Note: Although the AEGLs represent threshold levels for the general public, including sensitive subpopulations, it is recognized that certain individuals, subject to idiosyncratic responses, could experience the effects described at concentrations below the corresponding AEGL.
Approaching a fire from behind the protection of fire-resisting doors
Whilst it is clearly essential that firefighters initially approach a fire from a safe area and utilise a range of precautions and control measures in order to enhance their safety, it is acknowledged that firefighters have developed a strong preference for initiating their attack from behind the protection of one, or multiple, fire doors existing between the involved fire compartment and the stairwell. In many high-rise situations, this causes fire attack hose-lines to be laid from a rising main standpipe outlet in the stairwell, possibly even from floor levels below. This causes the stair door to remain held open by hose, potentially allowing large amounts of smoke to enter the stairs. It is also true that firefighters are trained to follow a hose-line back to the stairwell door in almost zero visibility, should they need to retreat back to the safety of the stair in a hurry.
It is here that building designers can assist firefighters and further protect residents in providing a fire-protected lobby between the stair and accommodation corridor. The lobby should be equipped with a rising main stand-pipe large enough to support twin outlets for two separate hose-lines at each floor level. In the UK there is a code of practice (BS PD 7974-5) supporting 150mm rising mains and enabling twin outlets at each floor. This design guidance offers the following advantages:
- The stair door can remain closed during firefighting and residents in the stair are protected from smoke.
- The provision of a pressurised stair will further enhance protection.
- Firefighters can operate with greater safety and for longer duration within the stairwell, assisting residents who may be self-evacuating.
- The provision of an attack hose-line, supported by a safety hose-line, from the twin outlets in the firefighting lobby will reduce firefighter physiological impacts, in not having to lay hose-lines up narrow stairwells to upper levels.
- Stairwells remain free of hose-lines and trip hazards.
- If firefighters are forced to retreat from the fire floor under emergency evacuation conditions, their egress is fully protected by a closed door in the stairwell.
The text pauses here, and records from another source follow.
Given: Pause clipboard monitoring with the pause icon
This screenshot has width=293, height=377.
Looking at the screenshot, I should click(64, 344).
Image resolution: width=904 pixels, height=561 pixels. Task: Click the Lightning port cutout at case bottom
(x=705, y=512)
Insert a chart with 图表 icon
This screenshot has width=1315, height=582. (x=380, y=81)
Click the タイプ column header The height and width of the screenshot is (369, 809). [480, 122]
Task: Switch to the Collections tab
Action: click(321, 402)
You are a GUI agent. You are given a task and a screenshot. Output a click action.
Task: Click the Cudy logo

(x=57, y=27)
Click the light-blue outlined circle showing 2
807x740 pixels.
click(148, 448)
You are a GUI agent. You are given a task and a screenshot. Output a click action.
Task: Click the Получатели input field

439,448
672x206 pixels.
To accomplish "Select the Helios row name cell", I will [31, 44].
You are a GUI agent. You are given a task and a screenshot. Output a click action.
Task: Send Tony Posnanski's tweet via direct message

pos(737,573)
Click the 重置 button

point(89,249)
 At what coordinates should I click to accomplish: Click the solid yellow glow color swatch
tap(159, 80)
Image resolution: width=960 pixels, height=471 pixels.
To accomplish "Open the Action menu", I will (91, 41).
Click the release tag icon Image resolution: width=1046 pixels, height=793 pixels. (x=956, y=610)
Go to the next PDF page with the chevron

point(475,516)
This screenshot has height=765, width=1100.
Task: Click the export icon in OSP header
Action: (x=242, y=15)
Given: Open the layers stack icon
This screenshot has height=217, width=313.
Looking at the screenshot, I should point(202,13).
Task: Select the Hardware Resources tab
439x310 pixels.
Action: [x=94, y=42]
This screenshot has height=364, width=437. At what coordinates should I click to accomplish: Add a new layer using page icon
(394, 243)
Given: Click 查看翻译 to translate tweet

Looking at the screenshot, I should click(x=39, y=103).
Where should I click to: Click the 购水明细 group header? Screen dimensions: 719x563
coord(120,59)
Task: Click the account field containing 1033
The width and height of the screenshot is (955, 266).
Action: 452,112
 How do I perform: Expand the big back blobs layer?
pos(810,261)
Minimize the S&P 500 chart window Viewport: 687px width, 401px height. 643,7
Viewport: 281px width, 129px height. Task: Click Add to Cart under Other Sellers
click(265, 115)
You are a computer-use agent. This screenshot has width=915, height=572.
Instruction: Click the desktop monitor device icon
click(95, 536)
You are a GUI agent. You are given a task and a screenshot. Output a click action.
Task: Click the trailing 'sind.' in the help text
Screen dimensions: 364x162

In some multi-stair buildings the fire service approach may take the form of designating a fire attack stair and an evacuation stair. This may be determined either by (a) design (some stairs may have specific ventilation systems, such as smoke towers, for evacuation), or by (b) fire location (generally the nearest stair to the fire). In such cases, stairwell protection teams may still be needed to ensure the fire attack stair, in particular, is protected and searched. Portable smoke blocking curtains and positive pressure ventilation may further assist in these cases.